PASSAGE TO READ ->
------

We Made It to the Beartooth Highway!

It was our long-held intention to drive the Beartooth Highway. For some reason during our summers in Wyoming, we never made it happen. But this year we weren’t leaving without the experience.

Heading for Cody, we found ourselves on the same road (yes, ice cream at Farson) as the one we recently traveled to Boysen State Park – Farson to Lander, Riverton, Thermopolis. But then on to Meeteetse (don’t blink) and Cody. This time we opted to camp in another state park, Buffalo Bill (of course) and we had a great campsite on the North Fork that came with a bonus – birdsong at breakfast!

Camping at Buffalo Bill State Park

This park has an interesting history. It was completed in 1910 and was then the highest dam in the country at 325 feet. Buffalo Bill State Park was established in 1957 and provided recreational areas along the shoreline. But then it was determined that the crest of the dam needed to be raised by 25 feet for increased reservoir storage. The reservoir inundated the former recreation area, so the park had to be redeveloped in the 1990’s!

Visitor Center Buffalo Bill State Park, WY

View from Buffalo Bill Dam, WY

Buffalo Bill Reservoir, WY

The Day of Endless Majesty

First thing the next morning, we headed for the Beartooth Highway via the Chief Joseph Scenic Byway. The 46-mile road follows the path taken by the Nez Perce as they fled the U.S. Calvary in 1977. Wyoming 296 links the town of Cody with the Beartooth Highway and the Northeast Gate of Yellowstone National Park. The route crosses the Shoshone National Forest through the Absaroka Mountains to the Clarks Fork Valley.

Ascending to Chief Scenic Byway

Beginning ascent on Chief Joseph Highway WY

At Dead Indian Pass, the highest elevation (8,000 ft.) on the route, a sign reads:

“The ridge you are standing on was the last significant barrier for more than 600 Nez Perce Indians and their 2,000 horses as they fled the pursuing U.S. Cavalry. After the battle of the Big Hole a month earlier, they knew the Army did not intend to leave any survivors. This became a flight for their lives.

Now on the run for more than 60 days, they had hoped that by crossing this pass and reaching the plains they could join their old allies, the Crows, or hasten on to join Sitting Bull in Canada. They began climbing to this point from the valley below. By this time, all were exhausted and heartbroken from the long journey and aiding their sick and wounded. But they also knew that winter was closing in. If they could make it over this mountain fast enough, they just might escape the Army and regain their freedom.

------

WORKING DATA ->

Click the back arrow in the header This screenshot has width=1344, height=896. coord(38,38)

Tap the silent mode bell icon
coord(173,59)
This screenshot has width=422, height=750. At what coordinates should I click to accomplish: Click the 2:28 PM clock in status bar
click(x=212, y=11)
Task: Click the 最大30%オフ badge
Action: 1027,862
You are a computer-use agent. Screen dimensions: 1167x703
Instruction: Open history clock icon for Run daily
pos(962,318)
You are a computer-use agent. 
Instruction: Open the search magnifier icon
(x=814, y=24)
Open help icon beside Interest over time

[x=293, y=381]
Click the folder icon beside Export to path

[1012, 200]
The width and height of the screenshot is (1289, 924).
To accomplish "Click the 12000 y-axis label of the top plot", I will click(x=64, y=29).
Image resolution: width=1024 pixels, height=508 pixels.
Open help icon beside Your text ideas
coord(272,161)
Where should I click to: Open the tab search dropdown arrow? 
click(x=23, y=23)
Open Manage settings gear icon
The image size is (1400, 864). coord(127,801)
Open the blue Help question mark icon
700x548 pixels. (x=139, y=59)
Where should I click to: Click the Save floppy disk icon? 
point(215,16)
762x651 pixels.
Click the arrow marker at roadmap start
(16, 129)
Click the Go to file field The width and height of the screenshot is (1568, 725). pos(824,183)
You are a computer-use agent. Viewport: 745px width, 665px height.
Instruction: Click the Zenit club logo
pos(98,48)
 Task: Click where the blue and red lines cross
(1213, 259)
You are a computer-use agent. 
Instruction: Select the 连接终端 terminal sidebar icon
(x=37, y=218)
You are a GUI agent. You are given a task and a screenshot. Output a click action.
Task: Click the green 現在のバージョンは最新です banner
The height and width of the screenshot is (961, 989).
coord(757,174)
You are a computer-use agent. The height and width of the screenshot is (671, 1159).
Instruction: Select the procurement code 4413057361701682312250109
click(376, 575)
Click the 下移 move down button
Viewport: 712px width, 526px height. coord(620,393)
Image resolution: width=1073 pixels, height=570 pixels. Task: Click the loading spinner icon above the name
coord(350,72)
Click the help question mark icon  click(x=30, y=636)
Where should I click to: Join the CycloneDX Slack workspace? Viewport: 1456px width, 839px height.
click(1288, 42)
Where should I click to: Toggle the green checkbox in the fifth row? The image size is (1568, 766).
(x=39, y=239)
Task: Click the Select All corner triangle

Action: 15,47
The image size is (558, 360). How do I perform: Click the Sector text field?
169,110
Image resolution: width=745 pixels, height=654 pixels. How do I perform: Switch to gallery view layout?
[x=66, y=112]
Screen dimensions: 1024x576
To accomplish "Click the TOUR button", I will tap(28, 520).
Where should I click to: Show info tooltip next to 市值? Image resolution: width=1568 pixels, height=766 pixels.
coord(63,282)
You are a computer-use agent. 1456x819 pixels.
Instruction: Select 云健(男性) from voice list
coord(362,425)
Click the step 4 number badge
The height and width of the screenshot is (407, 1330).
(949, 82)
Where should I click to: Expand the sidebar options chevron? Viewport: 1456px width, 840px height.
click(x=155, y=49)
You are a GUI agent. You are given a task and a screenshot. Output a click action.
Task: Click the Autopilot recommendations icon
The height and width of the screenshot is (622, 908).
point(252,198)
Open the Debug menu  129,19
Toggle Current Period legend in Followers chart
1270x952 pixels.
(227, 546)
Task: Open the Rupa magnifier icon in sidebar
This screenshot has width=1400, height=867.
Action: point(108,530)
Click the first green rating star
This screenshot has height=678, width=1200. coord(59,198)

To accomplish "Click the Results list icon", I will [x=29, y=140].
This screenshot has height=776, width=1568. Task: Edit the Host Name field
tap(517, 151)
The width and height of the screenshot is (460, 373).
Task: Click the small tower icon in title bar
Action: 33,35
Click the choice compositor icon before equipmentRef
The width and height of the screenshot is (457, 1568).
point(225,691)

------

CHALLENGES ->
[a] According to the Beartooth Highway post, in what year was Buffalo Bill State Park established?
[b] In the listing, copy out the lines from the one containing "You are a computer-use agent. Viewport: 745px" to the one containing "(x=37, y=218)", both included.

WORKED ANSWERS ->
[a] 1957

[b]
You are a computer-use agent. Viewport: 745px width, 665px height.
Instruction: Click the Zenit club logo
pos(98,48)
 Task: Click where the blue and red lines cross
(1213, 259)
You are a computer-use agent. 
Instruction: Select the 连接终端 terminal sidebar icon
(x=37, y=218)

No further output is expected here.